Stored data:
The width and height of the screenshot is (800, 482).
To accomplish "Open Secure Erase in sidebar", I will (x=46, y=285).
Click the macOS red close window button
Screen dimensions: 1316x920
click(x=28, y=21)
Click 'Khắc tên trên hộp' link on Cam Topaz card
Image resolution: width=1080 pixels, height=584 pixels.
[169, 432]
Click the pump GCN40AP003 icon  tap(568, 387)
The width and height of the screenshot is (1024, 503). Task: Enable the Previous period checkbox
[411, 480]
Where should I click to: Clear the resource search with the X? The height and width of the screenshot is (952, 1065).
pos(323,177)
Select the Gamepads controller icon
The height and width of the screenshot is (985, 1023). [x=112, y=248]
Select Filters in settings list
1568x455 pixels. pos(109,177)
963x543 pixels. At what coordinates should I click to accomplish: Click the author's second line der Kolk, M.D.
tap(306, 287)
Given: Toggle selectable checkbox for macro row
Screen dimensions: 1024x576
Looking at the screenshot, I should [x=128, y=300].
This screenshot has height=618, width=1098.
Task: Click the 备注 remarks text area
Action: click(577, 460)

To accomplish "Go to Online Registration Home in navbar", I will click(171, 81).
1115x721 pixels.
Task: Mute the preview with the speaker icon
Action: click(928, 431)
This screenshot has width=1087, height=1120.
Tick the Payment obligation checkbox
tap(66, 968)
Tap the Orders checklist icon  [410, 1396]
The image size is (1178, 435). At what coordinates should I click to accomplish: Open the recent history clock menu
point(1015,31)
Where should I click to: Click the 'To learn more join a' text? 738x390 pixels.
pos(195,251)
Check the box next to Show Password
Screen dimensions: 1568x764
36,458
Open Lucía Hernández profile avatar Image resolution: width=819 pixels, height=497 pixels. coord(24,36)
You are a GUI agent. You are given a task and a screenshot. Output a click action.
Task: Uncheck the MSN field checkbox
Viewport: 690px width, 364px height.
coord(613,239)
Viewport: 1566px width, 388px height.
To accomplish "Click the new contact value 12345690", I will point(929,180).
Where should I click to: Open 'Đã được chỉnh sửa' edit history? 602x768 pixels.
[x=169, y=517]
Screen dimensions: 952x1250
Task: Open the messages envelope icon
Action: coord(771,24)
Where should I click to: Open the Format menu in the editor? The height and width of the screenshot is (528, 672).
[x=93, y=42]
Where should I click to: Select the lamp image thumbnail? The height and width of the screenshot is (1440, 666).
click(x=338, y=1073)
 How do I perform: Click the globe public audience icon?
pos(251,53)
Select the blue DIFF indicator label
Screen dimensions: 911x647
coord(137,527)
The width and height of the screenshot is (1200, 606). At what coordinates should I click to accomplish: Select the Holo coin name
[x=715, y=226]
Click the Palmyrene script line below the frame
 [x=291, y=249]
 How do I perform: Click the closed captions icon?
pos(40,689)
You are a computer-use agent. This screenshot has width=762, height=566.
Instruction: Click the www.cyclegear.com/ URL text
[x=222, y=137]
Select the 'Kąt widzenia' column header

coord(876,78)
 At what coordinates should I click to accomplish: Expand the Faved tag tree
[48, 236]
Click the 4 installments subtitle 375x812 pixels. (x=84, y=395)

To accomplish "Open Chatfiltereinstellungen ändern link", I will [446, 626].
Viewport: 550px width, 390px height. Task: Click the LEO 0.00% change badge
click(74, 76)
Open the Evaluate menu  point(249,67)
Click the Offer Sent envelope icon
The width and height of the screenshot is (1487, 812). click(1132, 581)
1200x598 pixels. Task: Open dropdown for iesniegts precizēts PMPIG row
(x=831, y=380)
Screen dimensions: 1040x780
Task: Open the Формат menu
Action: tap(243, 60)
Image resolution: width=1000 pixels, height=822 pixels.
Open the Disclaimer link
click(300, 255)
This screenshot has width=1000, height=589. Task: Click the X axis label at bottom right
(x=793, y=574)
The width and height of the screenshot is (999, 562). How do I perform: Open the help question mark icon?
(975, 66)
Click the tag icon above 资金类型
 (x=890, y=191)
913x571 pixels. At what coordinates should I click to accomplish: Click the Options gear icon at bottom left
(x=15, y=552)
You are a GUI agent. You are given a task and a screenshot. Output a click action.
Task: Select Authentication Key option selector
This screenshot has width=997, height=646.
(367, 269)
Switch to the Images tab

* **TASK PROMPT**:
Retype exactly. Start at the line with "913x571 pixels. At" and stop at the last line of the data.

* **SOLUTION TO THIS PROBLEM**:
913x571 pixels. At what coordinates should I click to accomplish: Click the Options gear icon at bottom left
(x=15, y=552)
You are a GUI agent. You are given a task and a screenshot. Output a click action.
Task: Select Authentication Key option selector
This screenshot has width=997, height=646.
(367, 269)
Switch to the Images tab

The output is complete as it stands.